Another weird/scary internet trend in the news: Human-flesh Search Engines in China. Apparently, people gather together online and target those in their communities that they don't like and carry out a kind of mob bullying. This sometimes results in the victims losing their jobs and having to relocate.
I guess if I had to pick between being harassed online by a faceless mob or being inundated with images of masturbating oddballs, I choose the latter?

Which brings this post pretty much full circle: the internet is for porn (unless you are unpopular and live in China)

Tuesday, October 14, 2008

"Hey"

hey (hā) interj. Used to attract attention or to express surprise, appreciation, wonder, or pleasure.

A recent study* revealed that nearly 87% of Americans with text-message capabilities have at some point received the one-word message "hey" from a friend, family member, or more likely, a potential or existing sexual partner. Statistical research indicates that the ubiquitous "hey" text is becoming increasingly popular on college campuses and among the under-35 demographic. But just what does the "hey" text message imply or convey? When you type those three letters on your cellular phone's keypad or touch screen and hit send, are you saying what you think you are saying?

T.J., a sophomore at Boston University, explained his usage of the "hey" text: "I text a girl 'hey' to let her know I'm feelin' her." And if she responds? "I might follow up with something like, 'what r u doing tonite?'" T.J. went on the explain that he finds texting "hey" is a great way to make "first contact" with a girl.


Hunter College freshman Mike agreed--"'Hey' is nice and neutral," he said. "Same goes for 'yo.'"


Females, however, seemed to disagree about the effectiveness of the one-word text. "Oh my God, I hate getting texted 'hey,' it's so irritating," said Amy, a freshman at Tulane. "I accidentally gave out my number to this weirdo in my I[nternational] R[elations] class who said he was starting a study group.

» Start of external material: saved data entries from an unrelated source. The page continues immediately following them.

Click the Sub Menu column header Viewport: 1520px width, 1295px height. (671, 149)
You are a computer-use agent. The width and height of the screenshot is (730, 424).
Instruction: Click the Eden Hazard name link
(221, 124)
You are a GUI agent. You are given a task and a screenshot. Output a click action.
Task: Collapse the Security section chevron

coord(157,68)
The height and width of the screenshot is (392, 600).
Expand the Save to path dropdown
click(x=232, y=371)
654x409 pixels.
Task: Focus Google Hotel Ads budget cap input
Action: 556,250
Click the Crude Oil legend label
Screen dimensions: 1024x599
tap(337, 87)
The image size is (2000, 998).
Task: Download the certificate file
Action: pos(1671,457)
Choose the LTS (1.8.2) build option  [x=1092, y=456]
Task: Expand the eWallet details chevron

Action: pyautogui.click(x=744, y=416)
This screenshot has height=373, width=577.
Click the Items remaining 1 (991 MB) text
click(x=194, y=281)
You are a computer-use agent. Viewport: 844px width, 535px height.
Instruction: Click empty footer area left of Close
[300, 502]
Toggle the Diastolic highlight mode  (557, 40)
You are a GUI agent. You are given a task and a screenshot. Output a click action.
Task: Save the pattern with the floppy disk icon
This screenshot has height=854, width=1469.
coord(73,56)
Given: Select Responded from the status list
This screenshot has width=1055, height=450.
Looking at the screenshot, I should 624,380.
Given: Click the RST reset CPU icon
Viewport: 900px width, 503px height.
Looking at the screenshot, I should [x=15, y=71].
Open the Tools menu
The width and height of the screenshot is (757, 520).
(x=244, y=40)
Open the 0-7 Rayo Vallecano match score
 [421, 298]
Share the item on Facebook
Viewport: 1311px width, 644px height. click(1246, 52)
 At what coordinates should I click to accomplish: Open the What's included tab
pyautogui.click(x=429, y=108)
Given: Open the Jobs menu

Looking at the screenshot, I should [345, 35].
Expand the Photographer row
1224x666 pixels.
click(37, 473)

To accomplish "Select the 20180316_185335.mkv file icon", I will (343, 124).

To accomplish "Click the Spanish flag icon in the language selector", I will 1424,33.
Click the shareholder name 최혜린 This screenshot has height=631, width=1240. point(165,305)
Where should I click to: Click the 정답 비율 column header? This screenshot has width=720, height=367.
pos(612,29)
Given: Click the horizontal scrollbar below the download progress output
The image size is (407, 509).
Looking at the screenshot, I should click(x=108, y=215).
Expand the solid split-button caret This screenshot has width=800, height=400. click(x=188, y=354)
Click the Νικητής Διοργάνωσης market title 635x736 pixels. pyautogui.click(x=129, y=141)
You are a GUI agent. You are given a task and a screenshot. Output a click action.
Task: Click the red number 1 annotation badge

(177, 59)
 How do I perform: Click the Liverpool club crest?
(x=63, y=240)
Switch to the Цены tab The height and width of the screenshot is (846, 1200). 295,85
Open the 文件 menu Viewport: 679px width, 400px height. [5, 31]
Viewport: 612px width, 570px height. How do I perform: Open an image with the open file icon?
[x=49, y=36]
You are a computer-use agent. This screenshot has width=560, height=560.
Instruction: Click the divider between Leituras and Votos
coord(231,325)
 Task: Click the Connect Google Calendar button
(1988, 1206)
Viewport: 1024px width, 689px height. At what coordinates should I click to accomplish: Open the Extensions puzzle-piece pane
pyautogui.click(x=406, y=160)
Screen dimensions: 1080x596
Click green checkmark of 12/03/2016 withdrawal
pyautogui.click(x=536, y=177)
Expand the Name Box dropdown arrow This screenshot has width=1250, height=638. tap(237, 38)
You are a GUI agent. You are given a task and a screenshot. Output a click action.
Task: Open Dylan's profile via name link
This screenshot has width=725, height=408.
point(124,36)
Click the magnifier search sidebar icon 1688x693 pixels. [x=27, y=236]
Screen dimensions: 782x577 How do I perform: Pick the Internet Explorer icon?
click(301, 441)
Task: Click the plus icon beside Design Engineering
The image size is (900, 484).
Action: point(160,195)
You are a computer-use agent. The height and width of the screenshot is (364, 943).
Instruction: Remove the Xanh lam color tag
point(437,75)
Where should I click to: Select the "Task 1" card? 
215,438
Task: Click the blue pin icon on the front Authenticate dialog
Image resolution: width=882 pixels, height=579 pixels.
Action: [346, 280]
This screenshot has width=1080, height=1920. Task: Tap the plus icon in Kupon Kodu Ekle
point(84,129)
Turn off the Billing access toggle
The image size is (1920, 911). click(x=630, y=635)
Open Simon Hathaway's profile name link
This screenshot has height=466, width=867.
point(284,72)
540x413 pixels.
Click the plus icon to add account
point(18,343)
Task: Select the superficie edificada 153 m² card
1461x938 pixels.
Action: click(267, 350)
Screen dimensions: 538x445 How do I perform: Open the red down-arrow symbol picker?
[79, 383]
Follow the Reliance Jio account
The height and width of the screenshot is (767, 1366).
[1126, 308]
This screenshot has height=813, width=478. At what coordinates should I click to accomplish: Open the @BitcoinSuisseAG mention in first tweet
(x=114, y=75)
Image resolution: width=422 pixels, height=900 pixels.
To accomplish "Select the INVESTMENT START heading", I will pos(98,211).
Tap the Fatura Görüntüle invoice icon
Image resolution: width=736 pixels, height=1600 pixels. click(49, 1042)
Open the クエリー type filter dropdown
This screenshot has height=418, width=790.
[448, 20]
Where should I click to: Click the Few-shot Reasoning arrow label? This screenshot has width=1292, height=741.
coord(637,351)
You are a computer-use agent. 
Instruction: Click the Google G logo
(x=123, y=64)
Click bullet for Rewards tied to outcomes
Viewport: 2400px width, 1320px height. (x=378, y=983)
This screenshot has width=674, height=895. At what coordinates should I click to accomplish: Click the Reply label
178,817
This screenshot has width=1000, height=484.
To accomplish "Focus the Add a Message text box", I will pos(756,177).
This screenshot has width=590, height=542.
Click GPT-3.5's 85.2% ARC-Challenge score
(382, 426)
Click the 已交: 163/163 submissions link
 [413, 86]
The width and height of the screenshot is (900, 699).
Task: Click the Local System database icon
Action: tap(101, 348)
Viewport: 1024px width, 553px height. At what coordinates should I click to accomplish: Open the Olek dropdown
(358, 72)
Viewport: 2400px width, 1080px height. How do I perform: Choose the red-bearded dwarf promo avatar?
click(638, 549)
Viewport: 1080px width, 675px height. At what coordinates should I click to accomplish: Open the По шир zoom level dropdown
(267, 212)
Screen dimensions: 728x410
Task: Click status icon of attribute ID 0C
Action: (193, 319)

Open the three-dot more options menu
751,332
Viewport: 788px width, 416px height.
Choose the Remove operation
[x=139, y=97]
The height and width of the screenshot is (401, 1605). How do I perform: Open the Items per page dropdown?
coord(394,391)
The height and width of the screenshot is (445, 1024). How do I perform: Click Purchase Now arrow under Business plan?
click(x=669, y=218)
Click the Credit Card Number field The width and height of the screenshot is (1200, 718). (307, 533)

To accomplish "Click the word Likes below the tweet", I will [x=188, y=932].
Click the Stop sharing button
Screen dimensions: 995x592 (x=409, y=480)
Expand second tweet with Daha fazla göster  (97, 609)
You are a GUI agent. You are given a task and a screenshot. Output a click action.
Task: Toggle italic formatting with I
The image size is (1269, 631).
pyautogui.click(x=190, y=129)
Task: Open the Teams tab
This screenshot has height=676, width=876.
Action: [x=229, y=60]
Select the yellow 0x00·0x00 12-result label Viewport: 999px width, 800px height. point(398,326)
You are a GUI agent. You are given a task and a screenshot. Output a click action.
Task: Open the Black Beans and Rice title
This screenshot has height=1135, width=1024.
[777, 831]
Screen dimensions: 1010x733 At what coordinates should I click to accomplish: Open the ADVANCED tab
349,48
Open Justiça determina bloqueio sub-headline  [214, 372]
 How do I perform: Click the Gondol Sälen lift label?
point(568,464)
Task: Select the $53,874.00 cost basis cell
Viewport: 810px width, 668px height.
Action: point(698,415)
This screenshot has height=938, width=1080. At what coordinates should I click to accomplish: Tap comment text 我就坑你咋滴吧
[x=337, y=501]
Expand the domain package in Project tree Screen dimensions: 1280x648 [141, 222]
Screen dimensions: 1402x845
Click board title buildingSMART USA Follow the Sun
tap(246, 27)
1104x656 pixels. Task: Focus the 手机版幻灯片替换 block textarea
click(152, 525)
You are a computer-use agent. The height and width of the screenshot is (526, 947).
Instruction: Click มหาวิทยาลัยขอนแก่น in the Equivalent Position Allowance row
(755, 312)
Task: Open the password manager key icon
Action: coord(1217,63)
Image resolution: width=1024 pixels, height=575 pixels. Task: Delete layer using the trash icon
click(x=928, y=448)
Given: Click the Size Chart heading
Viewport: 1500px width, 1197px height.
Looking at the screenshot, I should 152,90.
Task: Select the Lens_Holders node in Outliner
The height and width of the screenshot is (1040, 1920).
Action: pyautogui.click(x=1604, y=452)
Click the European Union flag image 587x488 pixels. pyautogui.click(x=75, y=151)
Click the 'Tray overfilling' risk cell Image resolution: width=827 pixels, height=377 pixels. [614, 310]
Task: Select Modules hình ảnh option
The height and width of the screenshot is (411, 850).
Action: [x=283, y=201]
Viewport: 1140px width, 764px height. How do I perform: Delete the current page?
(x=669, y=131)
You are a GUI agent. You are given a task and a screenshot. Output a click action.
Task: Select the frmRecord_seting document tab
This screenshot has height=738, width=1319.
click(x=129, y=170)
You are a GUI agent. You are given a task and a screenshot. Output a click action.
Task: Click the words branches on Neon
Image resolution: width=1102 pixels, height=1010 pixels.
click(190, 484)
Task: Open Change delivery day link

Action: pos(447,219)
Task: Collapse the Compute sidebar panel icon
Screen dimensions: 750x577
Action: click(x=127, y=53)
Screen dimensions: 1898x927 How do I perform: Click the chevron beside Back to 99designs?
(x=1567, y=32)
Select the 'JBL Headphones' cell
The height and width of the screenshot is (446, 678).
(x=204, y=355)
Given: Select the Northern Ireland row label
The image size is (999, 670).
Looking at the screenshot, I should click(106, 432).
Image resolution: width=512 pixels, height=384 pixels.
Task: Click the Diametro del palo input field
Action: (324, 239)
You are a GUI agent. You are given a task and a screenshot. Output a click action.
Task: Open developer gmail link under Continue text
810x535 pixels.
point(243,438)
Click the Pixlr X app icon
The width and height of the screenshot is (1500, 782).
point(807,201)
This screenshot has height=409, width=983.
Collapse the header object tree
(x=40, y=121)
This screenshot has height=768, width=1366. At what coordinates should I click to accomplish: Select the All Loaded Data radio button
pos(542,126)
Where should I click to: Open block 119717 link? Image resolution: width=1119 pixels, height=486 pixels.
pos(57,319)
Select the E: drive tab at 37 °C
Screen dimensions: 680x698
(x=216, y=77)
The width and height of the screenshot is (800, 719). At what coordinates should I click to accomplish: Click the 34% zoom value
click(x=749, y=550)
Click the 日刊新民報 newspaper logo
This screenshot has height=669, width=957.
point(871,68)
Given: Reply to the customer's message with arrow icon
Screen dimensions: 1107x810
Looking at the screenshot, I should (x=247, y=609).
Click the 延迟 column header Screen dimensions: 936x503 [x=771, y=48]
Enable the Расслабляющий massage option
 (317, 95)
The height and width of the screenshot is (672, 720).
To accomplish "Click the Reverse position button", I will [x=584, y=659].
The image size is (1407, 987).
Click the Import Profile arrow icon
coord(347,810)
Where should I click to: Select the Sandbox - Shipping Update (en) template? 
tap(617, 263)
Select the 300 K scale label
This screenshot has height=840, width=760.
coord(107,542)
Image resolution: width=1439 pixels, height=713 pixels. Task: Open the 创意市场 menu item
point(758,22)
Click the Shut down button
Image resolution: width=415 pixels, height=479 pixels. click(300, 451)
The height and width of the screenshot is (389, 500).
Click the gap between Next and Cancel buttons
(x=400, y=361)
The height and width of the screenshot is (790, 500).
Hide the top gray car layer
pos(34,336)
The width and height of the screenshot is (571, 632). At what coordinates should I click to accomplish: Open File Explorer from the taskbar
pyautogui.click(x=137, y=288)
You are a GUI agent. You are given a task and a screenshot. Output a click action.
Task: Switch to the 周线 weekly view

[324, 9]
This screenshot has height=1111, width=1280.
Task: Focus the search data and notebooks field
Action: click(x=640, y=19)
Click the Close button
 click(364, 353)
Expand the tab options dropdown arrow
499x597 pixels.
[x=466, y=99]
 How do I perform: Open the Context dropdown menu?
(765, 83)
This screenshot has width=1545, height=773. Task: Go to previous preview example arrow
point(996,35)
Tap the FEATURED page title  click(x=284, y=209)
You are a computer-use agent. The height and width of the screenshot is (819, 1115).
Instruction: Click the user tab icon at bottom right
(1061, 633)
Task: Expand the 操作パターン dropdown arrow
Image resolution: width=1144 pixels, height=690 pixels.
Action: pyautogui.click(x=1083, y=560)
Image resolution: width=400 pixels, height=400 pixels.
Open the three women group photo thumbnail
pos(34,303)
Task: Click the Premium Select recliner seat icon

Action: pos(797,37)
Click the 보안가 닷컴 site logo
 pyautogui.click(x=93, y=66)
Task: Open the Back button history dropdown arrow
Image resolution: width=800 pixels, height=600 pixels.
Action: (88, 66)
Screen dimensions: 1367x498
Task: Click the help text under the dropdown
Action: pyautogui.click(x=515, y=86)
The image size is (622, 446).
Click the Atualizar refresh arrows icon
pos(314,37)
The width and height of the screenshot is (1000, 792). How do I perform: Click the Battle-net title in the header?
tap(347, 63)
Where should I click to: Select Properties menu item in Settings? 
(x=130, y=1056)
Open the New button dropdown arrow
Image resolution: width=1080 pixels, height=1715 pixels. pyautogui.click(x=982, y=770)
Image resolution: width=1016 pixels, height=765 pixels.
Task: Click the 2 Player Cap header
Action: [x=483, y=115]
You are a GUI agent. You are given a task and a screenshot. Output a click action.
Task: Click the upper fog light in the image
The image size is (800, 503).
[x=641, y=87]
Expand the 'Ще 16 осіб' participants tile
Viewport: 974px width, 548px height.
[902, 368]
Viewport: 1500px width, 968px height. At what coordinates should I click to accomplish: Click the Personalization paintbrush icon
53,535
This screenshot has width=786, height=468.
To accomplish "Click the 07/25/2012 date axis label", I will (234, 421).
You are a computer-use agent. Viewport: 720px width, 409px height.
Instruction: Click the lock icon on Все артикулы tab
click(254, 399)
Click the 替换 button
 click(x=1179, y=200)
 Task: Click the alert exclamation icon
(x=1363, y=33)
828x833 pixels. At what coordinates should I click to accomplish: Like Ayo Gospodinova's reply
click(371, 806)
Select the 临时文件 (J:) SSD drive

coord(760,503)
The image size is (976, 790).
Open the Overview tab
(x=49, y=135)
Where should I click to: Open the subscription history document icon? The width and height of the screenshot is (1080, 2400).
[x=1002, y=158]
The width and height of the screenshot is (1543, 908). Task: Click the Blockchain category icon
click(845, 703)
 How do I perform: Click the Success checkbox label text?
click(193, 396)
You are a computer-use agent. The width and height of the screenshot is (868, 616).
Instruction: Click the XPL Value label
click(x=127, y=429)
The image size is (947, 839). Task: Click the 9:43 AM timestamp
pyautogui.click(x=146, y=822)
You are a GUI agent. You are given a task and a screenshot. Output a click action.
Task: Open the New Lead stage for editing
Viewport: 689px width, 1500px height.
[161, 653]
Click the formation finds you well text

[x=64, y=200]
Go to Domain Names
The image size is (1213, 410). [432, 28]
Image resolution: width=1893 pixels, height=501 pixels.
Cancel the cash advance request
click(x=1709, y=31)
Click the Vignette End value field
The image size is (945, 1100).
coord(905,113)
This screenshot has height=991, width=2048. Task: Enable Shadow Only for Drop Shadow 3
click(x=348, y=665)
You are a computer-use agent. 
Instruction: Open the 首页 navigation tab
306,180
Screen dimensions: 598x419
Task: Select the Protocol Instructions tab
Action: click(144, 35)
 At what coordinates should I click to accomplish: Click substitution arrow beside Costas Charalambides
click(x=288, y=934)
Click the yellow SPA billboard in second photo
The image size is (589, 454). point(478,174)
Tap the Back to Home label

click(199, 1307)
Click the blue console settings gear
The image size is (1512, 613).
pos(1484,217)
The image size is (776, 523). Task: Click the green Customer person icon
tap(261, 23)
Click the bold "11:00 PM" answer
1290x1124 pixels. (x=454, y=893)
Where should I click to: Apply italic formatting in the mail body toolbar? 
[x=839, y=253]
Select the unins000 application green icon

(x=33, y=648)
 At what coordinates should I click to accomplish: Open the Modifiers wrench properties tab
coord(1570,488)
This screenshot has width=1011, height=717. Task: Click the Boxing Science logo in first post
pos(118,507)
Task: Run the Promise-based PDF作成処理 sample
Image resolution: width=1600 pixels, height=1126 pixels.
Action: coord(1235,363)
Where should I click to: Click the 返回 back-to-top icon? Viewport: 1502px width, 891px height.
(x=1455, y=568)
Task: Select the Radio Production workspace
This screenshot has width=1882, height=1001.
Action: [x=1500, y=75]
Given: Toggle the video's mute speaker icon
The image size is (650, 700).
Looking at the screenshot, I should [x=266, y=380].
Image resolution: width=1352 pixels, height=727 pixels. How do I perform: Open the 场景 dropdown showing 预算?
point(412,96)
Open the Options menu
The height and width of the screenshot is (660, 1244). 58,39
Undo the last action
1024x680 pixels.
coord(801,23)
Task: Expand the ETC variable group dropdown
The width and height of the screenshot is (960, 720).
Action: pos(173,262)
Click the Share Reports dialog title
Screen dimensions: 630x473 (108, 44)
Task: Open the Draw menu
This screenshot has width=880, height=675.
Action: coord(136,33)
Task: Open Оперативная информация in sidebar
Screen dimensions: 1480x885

Now he texts me 'hey' like twice a week."

Leah, who just started her junior year at Cornell, felt similarly. She described the "hey" text as "immature and vague" and said she'd prefer interested parties to actually call her to ask her out.



Etymologically, "hey" dates back to the early 13th-century, and is derived either from the Roman eho, or the Greek word, eia. The only modern-day language other than English to use a similar expression is German (hei). In American culture, "hey" is regularly used as a replacement for the more formal-sounding greeting, "hello." "Hey" is a self-contained thought, one that invites a response playfully without demanding it. In the medium of text-messaging, it is often interpreted flirtatiously, as a signifier of romantic interest.

At least, that is what Becca, a sophomore at Sarah Lawrence, is hoping. "I met this awesome guy last night at a Take Back the Night organizational meeting and I think he might want to go out," she explained. "If he texts me 'hey' in the next few days, I'll know he means business."


*There was no study conducted and all of the quotations/names included here are completely fictional. Any similarity to actual undergraduates is entirely unintentional.